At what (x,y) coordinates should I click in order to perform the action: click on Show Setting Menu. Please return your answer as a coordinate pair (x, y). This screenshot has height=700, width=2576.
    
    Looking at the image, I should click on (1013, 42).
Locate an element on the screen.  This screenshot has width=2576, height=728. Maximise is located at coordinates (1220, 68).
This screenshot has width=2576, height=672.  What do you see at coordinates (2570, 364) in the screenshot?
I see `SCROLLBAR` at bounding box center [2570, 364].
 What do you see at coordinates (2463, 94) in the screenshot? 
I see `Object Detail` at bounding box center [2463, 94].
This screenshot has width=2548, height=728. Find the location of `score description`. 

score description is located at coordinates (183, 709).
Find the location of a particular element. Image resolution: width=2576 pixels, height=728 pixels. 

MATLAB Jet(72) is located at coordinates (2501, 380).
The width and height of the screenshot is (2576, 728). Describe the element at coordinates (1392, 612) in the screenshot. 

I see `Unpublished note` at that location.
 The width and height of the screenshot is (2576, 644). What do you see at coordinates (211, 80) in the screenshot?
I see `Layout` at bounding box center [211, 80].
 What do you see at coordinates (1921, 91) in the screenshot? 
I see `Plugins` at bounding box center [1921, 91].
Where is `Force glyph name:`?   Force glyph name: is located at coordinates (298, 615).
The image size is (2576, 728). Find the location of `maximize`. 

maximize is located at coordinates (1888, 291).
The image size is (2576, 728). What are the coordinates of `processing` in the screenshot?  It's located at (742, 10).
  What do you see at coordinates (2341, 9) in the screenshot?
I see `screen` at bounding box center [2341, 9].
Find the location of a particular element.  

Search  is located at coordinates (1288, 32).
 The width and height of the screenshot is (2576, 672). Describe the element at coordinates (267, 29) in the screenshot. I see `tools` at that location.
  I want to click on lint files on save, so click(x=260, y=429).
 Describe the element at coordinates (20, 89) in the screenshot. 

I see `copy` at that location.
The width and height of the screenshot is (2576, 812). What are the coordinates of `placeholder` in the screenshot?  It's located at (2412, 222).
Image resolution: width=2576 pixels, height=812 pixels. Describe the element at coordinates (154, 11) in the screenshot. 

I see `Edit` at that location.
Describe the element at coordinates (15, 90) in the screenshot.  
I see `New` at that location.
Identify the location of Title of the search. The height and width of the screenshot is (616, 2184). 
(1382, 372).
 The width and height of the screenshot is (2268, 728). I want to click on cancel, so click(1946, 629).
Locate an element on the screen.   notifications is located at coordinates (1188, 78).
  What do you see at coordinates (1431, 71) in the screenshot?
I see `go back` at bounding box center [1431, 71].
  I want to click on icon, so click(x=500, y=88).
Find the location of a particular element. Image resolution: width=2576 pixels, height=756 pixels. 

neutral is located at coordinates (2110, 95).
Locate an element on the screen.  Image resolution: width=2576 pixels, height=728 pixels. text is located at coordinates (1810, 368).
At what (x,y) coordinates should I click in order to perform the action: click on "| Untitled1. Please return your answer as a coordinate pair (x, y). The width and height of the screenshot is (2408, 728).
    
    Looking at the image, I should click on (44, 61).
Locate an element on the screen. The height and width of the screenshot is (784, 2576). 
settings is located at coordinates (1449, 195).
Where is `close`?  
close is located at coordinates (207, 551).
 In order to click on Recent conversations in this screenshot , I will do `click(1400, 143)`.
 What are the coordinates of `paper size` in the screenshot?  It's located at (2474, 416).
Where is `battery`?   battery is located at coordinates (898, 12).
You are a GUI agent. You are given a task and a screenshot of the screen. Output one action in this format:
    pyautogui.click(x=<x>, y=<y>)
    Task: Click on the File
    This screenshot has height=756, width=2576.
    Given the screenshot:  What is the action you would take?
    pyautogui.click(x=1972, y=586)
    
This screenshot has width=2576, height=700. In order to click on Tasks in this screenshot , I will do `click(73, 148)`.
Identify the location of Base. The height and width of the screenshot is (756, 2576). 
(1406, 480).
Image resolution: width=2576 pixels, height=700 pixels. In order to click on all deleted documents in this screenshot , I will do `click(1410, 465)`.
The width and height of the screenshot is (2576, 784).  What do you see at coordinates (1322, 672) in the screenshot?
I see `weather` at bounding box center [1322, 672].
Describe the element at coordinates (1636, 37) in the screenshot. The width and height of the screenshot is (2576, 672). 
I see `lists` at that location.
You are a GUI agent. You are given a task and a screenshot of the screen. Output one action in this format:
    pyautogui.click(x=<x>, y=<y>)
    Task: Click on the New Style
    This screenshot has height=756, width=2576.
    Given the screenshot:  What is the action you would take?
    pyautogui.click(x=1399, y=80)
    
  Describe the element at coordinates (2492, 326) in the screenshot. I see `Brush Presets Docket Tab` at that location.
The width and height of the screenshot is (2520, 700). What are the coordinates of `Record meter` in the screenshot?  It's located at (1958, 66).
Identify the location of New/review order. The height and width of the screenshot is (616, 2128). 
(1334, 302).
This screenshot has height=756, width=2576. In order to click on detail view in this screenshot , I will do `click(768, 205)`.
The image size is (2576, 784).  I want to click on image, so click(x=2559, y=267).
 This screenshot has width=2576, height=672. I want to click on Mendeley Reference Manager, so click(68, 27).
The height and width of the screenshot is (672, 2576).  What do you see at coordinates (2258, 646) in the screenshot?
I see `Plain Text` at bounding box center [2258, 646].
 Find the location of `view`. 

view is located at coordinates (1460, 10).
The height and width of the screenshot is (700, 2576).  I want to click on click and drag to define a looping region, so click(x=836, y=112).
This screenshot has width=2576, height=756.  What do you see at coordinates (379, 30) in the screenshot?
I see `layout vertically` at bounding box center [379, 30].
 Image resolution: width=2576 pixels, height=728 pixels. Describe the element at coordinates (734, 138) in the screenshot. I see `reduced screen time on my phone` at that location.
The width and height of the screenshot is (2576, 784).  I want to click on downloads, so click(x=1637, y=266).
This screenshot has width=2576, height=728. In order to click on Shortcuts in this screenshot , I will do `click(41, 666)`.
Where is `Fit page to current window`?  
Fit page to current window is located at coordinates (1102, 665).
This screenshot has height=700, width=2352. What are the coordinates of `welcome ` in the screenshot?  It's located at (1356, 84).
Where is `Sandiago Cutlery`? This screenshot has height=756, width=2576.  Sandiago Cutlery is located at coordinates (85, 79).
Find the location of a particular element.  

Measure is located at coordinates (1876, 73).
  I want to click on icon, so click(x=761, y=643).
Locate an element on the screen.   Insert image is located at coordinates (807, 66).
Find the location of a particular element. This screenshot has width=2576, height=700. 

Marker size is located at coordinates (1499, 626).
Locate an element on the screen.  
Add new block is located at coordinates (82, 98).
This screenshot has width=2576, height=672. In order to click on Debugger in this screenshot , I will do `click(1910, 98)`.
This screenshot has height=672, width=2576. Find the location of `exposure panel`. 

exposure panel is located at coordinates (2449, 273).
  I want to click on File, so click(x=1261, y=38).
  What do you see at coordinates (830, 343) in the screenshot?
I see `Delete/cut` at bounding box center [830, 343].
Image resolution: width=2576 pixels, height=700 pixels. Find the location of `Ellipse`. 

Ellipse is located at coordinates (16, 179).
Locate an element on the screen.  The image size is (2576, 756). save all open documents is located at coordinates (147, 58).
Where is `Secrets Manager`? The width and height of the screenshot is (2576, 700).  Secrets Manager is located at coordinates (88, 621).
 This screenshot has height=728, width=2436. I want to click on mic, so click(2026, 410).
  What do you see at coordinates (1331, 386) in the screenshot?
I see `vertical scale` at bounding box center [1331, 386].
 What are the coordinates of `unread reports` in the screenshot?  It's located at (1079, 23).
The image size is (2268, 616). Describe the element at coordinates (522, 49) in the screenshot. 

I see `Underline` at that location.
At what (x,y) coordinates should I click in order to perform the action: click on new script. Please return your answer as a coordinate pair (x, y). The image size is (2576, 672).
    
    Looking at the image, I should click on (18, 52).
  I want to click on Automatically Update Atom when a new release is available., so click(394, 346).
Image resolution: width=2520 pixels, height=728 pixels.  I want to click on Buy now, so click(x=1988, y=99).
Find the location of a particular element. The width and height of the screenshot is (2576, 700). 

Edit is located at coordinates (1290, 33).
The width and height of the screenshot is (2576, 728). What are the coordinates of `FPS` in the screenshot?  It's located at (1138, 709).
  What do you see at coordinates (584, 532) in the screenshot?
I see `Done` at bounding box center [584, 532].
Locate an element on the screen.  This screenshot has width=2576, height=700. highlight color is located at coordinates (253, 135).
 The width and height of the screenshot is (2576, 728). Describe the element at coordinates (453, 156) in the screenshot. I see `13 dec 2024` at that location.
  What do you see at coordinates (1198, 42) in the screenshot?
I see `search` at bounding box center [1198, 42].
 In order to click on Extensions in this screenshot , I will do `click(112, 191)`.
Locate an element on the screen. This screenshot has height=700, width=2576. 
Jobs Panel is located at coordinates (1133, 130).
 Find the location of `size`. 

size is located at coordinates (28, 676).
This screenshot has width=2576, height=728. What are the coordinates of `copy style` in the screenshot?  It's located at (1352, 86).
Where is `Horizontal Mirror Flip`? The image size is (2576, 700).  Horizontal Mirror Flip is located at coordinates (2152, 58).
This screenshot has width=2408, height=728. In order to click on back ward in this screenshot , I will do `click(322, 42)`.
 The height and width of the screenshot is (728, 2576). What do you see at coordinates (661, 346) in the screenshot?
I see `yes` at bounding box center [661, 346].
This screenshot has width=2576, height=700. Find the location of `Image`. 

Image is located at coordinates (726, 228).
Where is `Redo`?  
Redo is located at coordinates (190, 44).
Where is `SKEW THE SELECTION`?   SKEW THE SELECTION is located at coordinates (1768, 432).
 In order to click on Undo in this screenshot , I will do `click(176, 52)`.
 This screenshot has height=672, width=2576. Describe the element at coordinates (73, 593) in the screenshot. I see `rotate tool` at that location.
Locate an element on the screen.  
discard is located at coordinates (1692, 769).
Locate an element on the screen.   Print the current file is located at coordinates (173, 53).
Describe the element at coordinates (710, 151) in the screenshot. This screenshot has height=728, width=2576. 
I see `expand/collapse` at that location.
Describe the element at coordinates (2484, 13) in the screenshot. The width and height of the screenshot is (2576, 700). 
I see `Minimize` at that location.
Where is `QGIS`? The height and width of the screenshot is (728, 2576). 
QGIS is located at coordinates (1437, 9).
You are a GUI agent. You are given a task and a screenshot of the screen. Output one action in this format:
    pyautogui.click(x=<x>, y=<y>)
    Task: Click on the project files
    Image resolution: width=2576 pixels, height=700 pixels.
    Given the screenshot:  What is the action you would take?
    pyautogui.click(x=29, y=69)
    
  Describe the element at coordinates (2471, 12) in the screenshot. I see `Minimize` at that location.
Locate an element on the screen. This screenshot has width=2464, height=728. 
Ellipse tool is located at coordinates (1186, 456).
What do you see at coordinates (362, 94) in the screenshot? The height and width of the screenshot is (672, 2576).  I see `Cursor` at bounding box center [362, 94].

[What you are asked to do] Reproduce the records from the line with "Find the location of a particular element. This" up to and including the line with "This screenshot has height=728, width=2436.", swapping "Find the location of" for "Identify the position of" and leaving everything else unchanged.

[Finished answer]
Identify the position of a particular element. This screenshot has width=2576, height=700. 

Marker size is located at coordinates (1499, 626).
Locate an element on the screen.  
Add new block is located at coordinates (82, 98).
This screenshot has width=2576, height=672. In order to click on Debugger in this screenshot , I will do `click(1910, 98)`.
This screenshot has height=672, width=2576. Identify the position of `exposure panel`. 

exposure panel is located at coordinates (2449, 273).
  I want to click on File, so click(x=1261, y=38).
  What do you see at coordinates (830, 343) in the screenshot?
I see `Delete/cut` at bounding box center [830, 343].
Image resolution: width=2576 pixels, height=700 pixels. Identify the position of `Ellipse`. 

Ellipse is located at coordinates (16, 179).
Locate an element on the screen.  The image size is (2576, 756). save all open documents is located at coordinates (147, 58).
Where is `Secrets Manager`? The width and height of the screenshot is (2576, 700).  Secrets Manager is located at coordinates (88, 621).
 This screenshot has height=728, width=2436. I want to click on mic, so click(2026, 410).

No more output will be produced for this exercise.